▸ **Raw data**:
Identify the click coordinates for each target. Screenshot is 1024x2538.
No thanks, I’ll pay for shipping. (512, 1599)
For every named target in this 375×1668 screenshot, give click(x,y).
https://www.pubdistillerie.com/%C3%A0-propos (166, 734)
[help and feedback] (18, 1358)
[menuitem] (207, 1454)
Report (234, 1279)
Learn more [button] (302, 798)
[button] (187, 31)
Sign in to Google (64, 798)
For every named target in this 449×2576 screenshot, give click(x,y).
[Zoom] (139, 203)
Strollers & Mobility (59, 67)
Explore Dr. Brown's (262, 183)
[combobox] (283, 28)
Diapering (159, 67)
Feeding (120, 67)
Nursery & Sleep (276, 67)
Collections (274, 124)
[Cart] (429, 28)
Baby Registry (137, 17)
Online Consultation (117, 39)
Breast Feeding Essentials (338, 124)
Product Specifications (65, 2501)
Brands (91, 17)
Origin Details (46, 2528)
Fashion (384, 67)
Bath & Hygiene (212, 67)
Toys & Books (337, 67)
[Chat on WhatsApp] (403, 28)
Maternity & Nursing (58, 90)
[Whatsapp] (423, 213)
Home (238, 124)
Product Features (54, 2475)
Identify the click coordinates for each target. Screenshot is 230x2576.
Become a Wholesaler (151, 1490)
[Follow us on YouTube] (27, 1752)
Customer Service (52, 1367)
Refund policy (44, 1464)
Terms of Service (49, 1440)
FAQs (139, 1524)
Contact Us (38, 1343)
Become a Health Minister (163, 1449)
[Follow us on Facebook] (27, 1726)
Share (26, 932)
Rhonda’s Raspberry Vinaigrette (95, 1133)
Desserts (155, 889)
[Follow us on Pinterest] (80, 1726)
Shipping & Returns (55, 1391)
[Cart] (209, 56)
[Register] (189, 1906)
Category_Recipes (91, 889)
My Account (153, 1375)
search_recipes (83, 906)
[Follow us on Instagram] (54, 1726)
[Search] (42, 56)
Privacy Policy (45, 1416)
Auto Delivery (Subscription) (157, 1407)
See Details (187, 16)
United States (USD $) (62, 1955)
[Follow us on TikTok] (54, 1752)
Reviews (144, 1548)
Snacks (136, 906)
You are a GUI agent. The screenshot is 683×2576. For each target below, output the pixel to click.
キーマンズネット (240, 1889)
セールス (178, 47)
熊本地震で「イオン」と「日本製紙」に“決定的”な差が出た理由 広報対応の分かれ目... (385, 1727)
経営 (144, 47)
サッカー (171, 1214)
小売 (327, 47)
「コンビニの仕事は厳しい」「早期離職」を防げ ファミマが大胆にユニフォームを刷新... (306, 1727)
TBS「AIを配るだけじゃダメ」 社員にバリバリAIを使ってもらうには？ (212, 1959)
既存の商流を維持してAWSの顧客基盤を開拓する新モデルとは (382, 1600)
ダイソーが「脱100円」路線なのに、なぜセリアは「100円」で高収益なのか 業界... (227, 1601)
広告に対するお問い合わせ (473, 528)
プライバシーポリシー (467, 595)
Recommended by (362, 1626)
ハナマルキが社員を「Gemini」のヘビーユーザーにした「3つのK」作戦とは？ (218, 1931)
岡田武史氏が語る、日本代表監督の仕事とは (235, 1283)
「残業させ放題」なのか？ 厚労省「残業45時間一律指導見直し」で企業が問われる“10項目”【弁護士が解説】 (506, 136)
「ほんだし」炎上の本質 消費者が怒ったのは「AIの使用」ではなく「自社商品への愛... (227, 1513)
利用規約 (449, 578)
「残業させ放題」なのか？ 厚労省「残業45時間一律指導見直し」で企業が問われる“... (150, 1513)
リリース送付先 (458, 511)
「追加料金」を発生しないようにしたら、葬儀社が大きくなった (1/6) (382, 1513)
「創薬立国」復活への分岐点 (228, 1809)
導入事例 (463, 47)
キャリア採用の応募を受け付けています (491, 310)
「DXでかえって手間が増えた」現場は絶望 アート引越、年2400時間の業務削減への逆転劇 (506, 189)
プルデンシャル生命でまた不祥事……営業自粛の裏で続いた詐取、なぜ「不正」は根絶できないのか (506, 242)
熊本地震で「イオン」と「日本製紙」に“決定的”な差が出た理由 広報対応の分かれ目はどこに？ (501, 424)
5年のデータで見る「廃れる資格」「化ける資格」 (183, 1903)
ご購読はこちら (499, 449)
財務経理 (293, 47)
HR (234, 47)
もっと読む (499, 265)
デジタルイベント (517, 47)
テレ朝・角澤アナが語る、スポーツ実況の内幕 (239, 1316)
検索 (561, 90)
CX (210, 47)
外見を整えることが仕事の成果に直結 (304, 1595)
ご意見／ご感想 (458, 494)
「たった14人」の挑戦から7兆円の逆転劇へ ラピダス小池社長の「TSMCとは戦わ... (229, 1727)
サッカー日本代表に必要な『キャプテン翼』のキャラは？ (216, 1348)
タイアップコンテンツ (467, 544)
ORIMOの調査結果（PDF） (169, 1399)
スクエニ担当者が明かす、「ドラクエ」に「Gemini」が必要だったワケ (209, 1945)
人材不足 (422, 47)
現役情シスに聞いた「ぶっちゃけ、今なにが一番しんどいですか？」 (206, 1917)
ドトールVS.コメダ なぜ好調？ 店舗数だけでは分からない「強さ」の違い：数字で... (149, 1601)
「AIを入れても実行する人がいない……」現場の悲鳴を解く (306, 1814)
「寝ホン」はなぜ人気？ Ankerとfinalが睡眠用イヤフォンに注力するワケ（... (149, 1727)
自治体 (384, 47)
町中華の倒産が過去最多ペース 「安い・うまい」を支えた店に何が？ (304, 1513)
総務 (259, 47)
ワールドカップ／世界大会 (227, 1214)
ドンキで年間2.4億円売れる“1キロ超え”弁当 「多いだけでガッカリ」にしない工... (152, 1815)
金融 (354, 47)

▸ **What needs to be done**: Give again exactly, and only, the lines above starting at the one with "Rhonda’s Raspberry Vinaigrette (95, 1133)" and ending at the one with "See Details (187, 16)".

▸ **Written answer**:
Rhonda’s Raspberry Vinaigrette (95, 1133)
Desserts (155, 889)
[Follow us on Pinterest] (80, 1726)
Shipping & Returns (55, 1391)
[Cart] (209, 56)
[Register] (189, 1906)
Category_Recipes (91, 889)
My Account (153, 1375)
search_recipes (83, 906)
[Follow us on Instagram] (54, 1726)
[Search] (42, 56)
Privacy Policy (45, 1416)
Auto Delivery (Subscription) (157, 1407)
See Details (187, 16)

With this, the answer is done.